Becoming a “lean company” will require you to make other fundamental changes that do not track neatly with traditional time-based goals.
Becoming a “lean company” will require you to make other fundamental changes that do not track neatly with traditional time-based goals. You will have to switch from standard cost accounting to lean accounting, which will require people to accept different ways of thinking about this work. Your sales terms, for example, might need significant adjusting to help level out incoming demand. Sales and marketing might have to stop pushing big batch sales or doing end-of-month promotions to “make the month.” Your product development will change to QFD (quality function deployment), and your IT systems will evolve as you cease scheduling production using MRP. While a company could take all these steps in parallel to the more physical changes above, they will add time. But, depending on how you go about it, they shouldn’t delay you by more than a year or two.
To keep track of your progress, I recommend two simple measures: on-time customer service and inventory turns. If both are going up simultaneously, you are doing OK. For manufacturers, inventory turns are a critical measure. In lean, inventory is the number one waste (the root of all evil, in my opinion), so improvements here will drive gains everywhere. If you start at 3x inventory turns, your initial target should be to get to 20x turns. While you can’t achieve this overnight, a good pace would be to go from 3x to 6x in year one, from 6x to 8x in year two, from 8x to 9.5x in year three, from 9.5x to 11x in year four, and then an additional 1x to 1.5x each year in the future. This reasonable pace will get you close to 20x in about ten years.
The time to convert to lean will vary, even if every company takes an aggressive approach. As a rule of thumb, based on my experience, you should plan on at least 10 to 12 years to reach a reasonable level of competency. Of course, you won’t be a great lean company by then, and you certainly will not be Toyota, but you should have achieved a level where 1) you will never go back and 2) the opportunities going forward will be even clearer than when you started.

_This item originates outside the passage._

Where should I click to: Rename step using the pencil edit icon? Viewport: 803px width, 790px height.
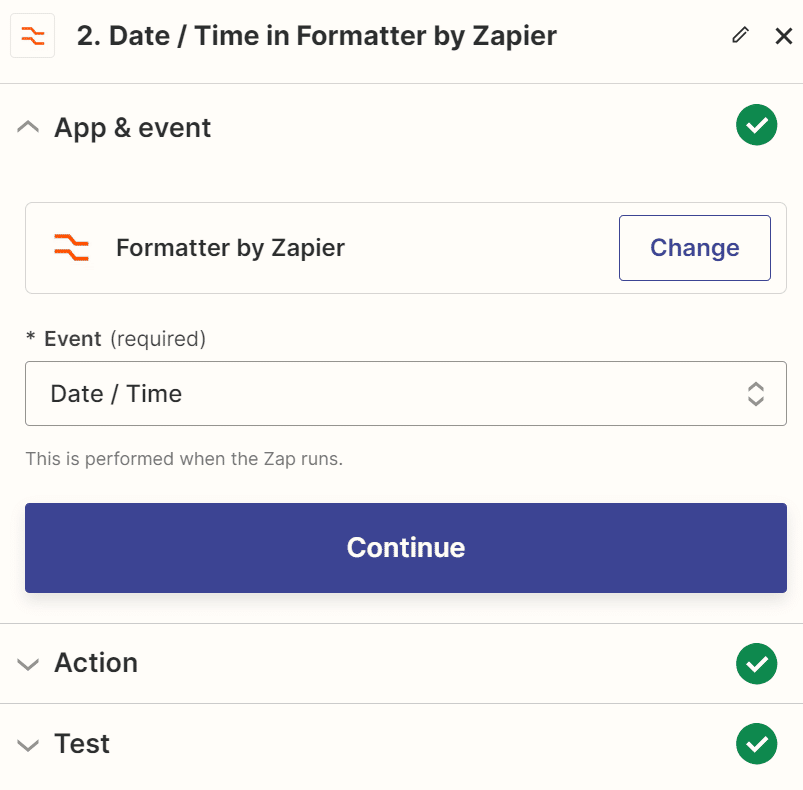point(740,35)
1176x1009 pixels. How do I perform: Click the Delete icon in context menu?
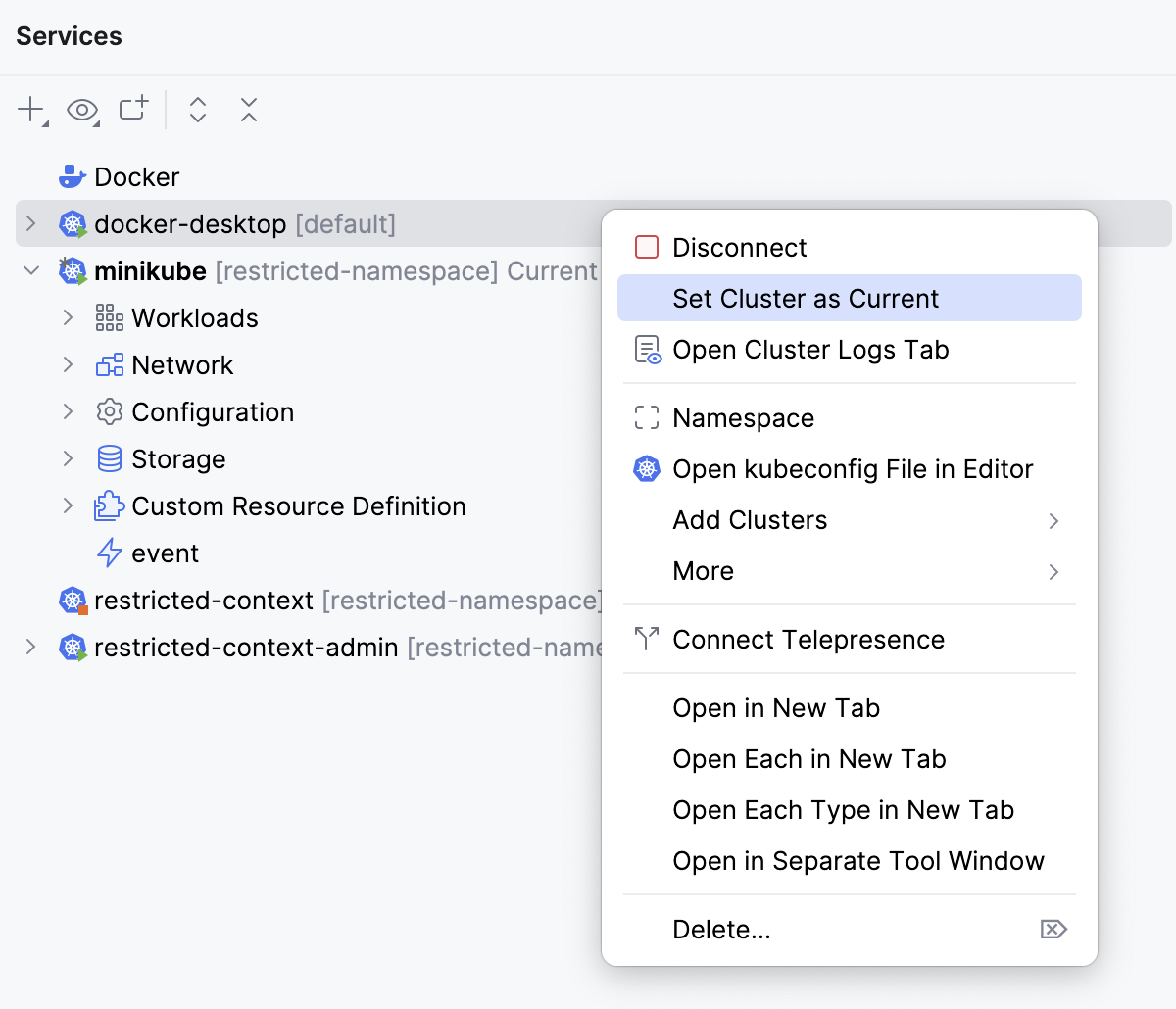(1053, 930)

Getting close to or reaching 20x inventory turns will be a key indicator that you are making progress. Oh, and by then, you should have more than doubled in size, increased margins by 10 to 12 points, gained significant market share, drastically improved quality, and increased your enterprise value by nearly 2,500% — as we did at Wiremold in just under 10 years. But, more importantly, you will understand that the next 10 years should be even better.